Descriptive and inferential statistics are two branches of statistics that are used to describe data and make important inferences about the population using samples.

What are the Tools Used in Descriptive and Inferential Statistics?

The tools used in descriptive and inferential statistics are measures of central tendency, measures of dispersion, hypothesis testing, and regression analysis.

What are the Important Formulas in Descriptive and Inferential Statistics?

The important formulas used in descriptive and inferential statistics are as follows:

  • Mean = Σxi / n
  • Mode = Most frequently occurring observation
  • Sample Variance = \(\sum \frac{\left ( X_{i}-\overline{X} \right )^{2}}{n - 1}\)
  • F test statistic = \(\frac{\sigma_{1}^{2}}{\sigma_{2}^{2}}\)

When Do You Use Descriptive and Inferential Statistics?

Descriptive and inferential statistics are used to analyze data. Descriptive statistics is used to describe and organize data while inferential statistics draw conclusions about the population from samples by using analytical tools.

Is Hypothesis Testing a Part of Descriptive and Inferential Statistics?

Yes, hypothesis tests such as z test, f test, ANOVA test, and t-test are a part of descriptive and inferential statistics. Hypothesis testing along with regression analysis specifically fall under inferential statistics.

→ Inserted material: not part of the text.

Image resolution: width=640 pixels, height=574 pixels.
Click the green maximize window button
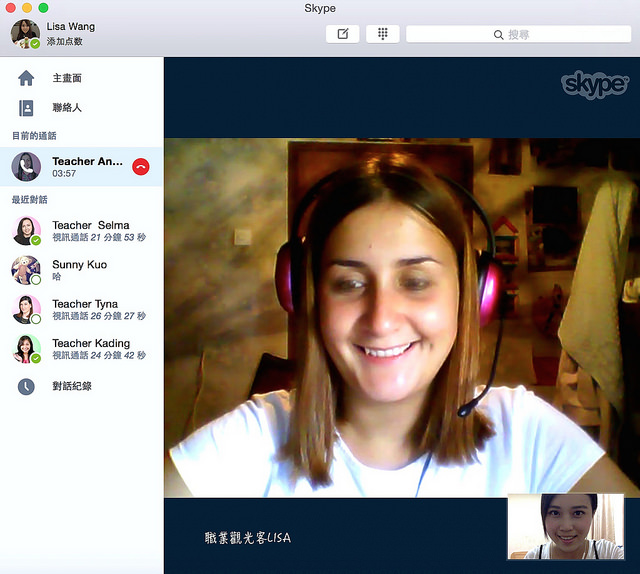point(43,8)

What Is the Similarity Between Descriptive and Inferential Statistics?

The similarity between descriptive and inferential statistics is that they both rely on the same data set. Descriptive statistics describes this data set while inferential statistics uses this data set to make generalizations about a population

What is the Difference Between Descriptive and Inferential Statistics?

The main difference between descriptive and inferential statistics is that the former is used to describe the characteristics of a data set while the latter focuses on making predictions and generalizations about the data.

What is descriptive statistics and inferential statistics PDF?

Descriptive statistics is the statistical description of the data set. Common description include: mean, median, mode, variance, and standard deviation. Inferential statistics is the drawing of inferences or conclusion based on a set of observations.

What is descriptive and inferential statistics with example?

Descriptive statistics describes data (for example, a chart or graph) and inferential statistics allows you to make predictions (“inferences”) from that data. With inferential statistics, you take data from samples and make generalizations about a population.